Start Material

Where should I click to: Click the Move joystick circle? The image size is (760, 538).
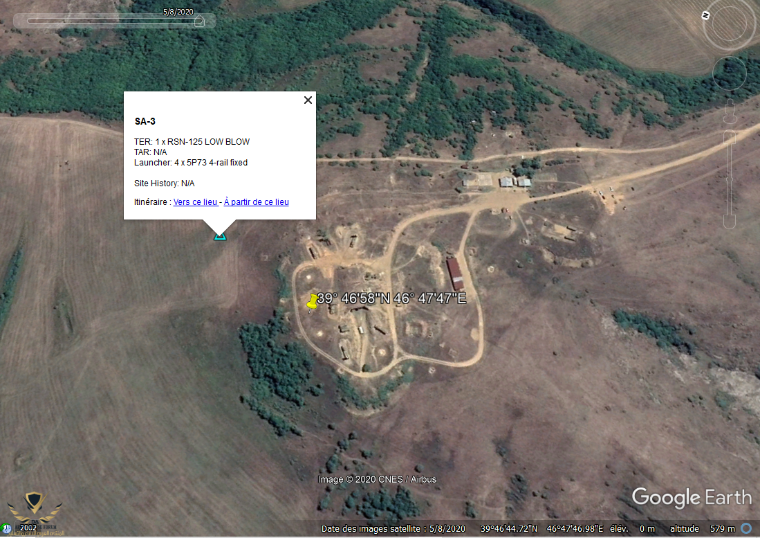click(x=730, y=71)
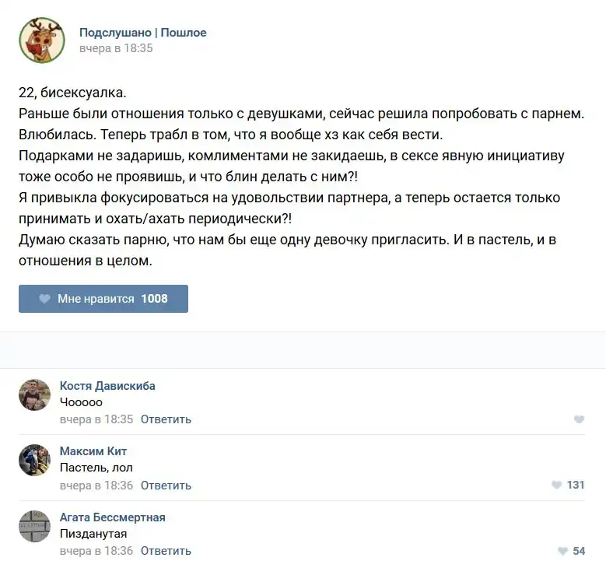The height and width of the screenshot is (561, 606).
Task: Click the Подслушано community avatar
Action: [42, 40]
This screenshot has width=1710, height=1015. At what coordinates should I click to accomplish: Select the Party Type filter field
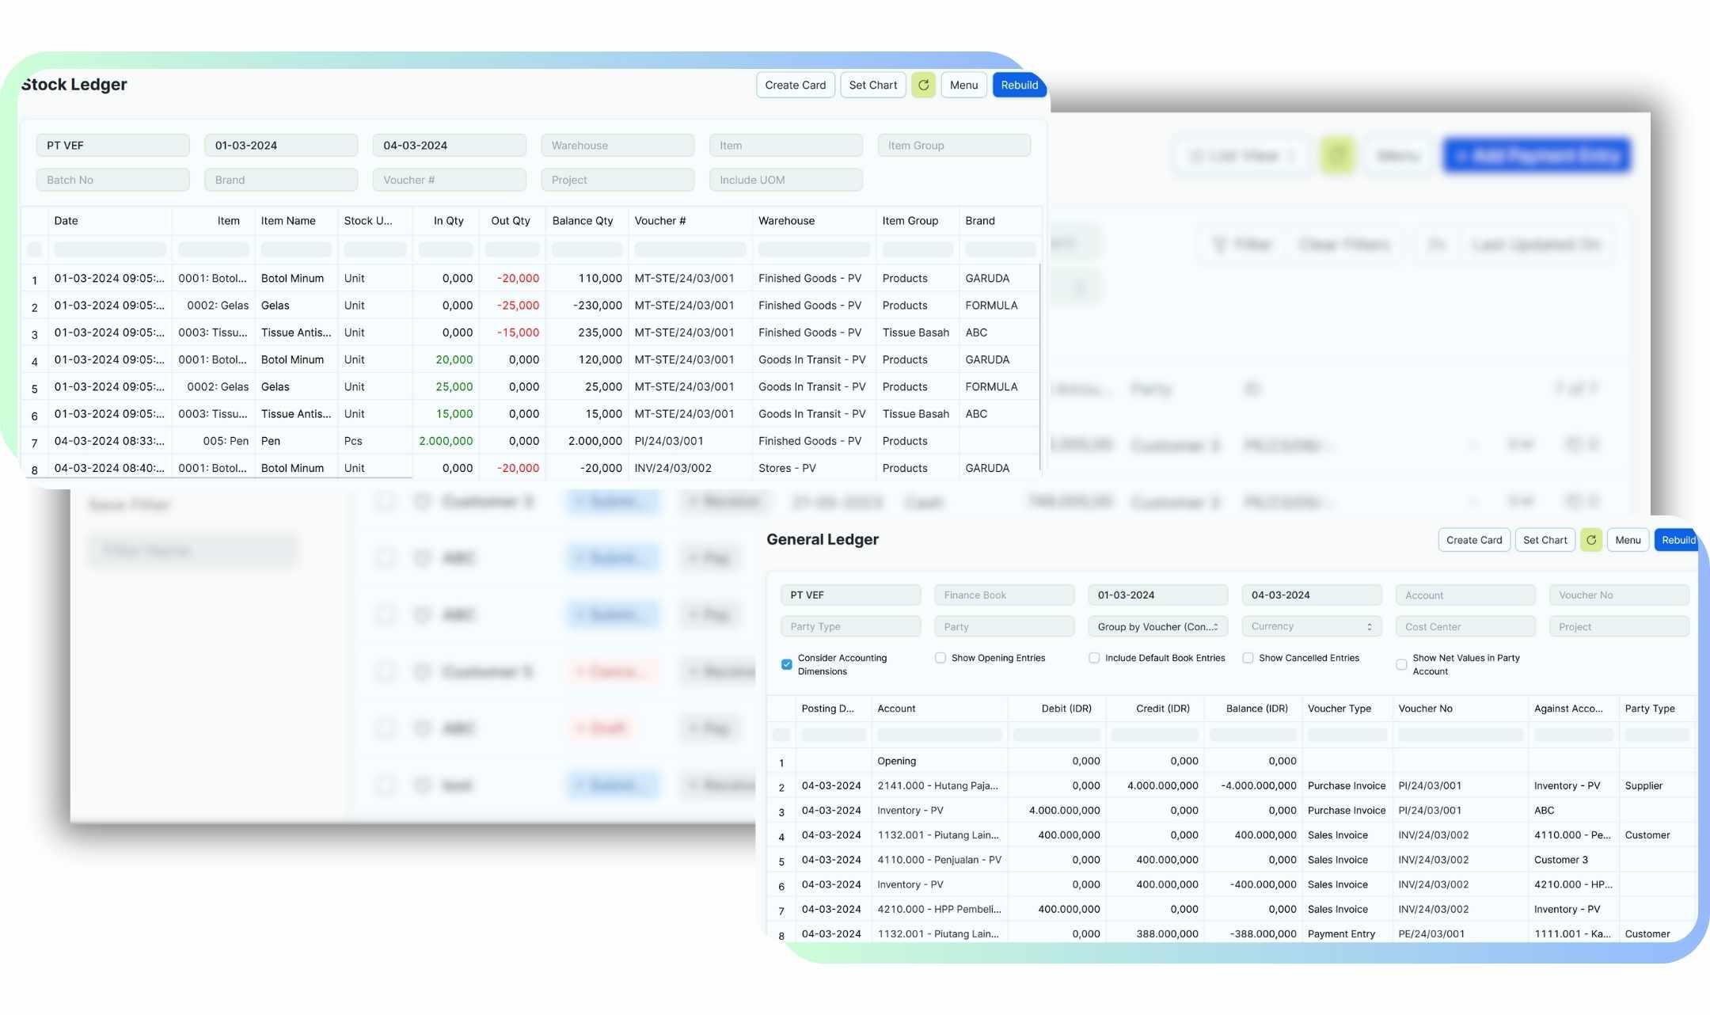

End Material

Give all the rows above again with "coordinates" swapped for "point" and everything else left the same. Don't include the pictures.

> In response:
Where should I click to: Click the Move joystick circle? The image size is (760, 538).
click(x=730, y=71)
The height and width of the screenshot is (561, 606).
Task: Click the Подслушано community avatar
Action: [42, 40]
This screenshot has width=1710, height=1015. At what point should I click to accomplish: Select the Party Type filter field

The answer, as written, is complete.